Fig. 3 shows the decreasing ODCase activity as it is exposed to higher denaturing temperatures. The shallower slopes for the enzyme assays with denatured enzyme can be converted to activity using the difference extinction coefficient for OMP to UMP; this calculation can then be compared with the thermal denaturation data recently published for the yeast enzyme . Note that this study compared the denaturation temperatures for recombinant yeast ODCase produced in yeast versus recombinant yeast ODCase produced in E. coli.
Connectivity of Experiments throughout the Course
Protein determinations and spectrophotometric ODCase assays, presented in the first weeks of the course, are utilized continuously in Weeks 3–8. In Weeks 9–10, the shift from continuous spectrophotometric assays where the concentrations of UMP are detected, to the (virtual) end point radioisotope assays where the amounts of 14CO2 are measured, should be clarified and emphasized.
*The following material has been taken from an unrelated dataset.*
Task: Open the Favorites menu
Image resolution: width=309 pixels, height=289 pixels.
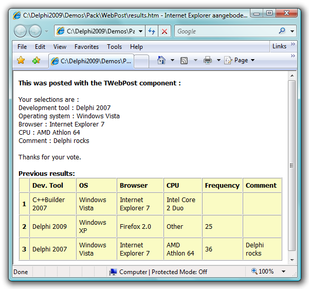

The ability of the enzyme to generate UMP in vitro, and thus complete the de novo pyrimidine biosynthetic pathway, and the necessity for providing preformed pyrimidines to ODCase mutant strains in the bacterial complementation experiments, is a connection between metabolic biochemistry and enzymology that is easily made.
Benefits and Drawbacks of ODCase as the Central Enzyme in an Integrated, Research-based Laboratory Course
The main drawback for using ODCase in this course has been the expense of, or effort necessary to, synthesize OMP. However, the compound can be synthesized by an undergraduate with experience in organic chemistry as a summer project. A rigorously pure preparation of OMP is not necessary for most experiments, because the synthetic intermediates are only weak ODCase inhibitors. The disadvantage of the spectrophotometric assay for kinetic determinations seems to have been successfully overcome by the computer simulation programs.
The main benefit of using this enzyme in this course has been the ease of interfacing biochemistry (protein and enzyme assays) with molecular biology (recombinant DNA technology). The switch from enzymology to gene manipulation and analysis in Week 11 may appear awkward but actually proceeds quite smoothly.
I thank the following Youngstown State University students who assisted in the development of this course while enrolled in the first offering of the course in Spring 2001: Maggie Braun, Anna Dashkevich, Brian DelFraino, Juliana Ginocchi, Kathryn Kitzmiller, Christine Novicky, Miltos Ntragatakis, Jada Reed, Jody Regula, Yuriko Root, Heather Trenary, and Jennifer Vodhanel. I am grateful for the collaborations with all of the ODCase aficionados worldwide (listed as authors in the cited references).
The abbreviations used are: ODCase, orotidine-5′-monophosphate decarboxylase; MES, 4-morpholineethanesulfonic acid; MOPS, 4-morpholinepropanesulfonic acid; 5FOA, 5-fluoro-orotate; 6-azaUMP, 6-azauridine-5′-monophosphate.
Details of OMP synthesis and purification are available upon request.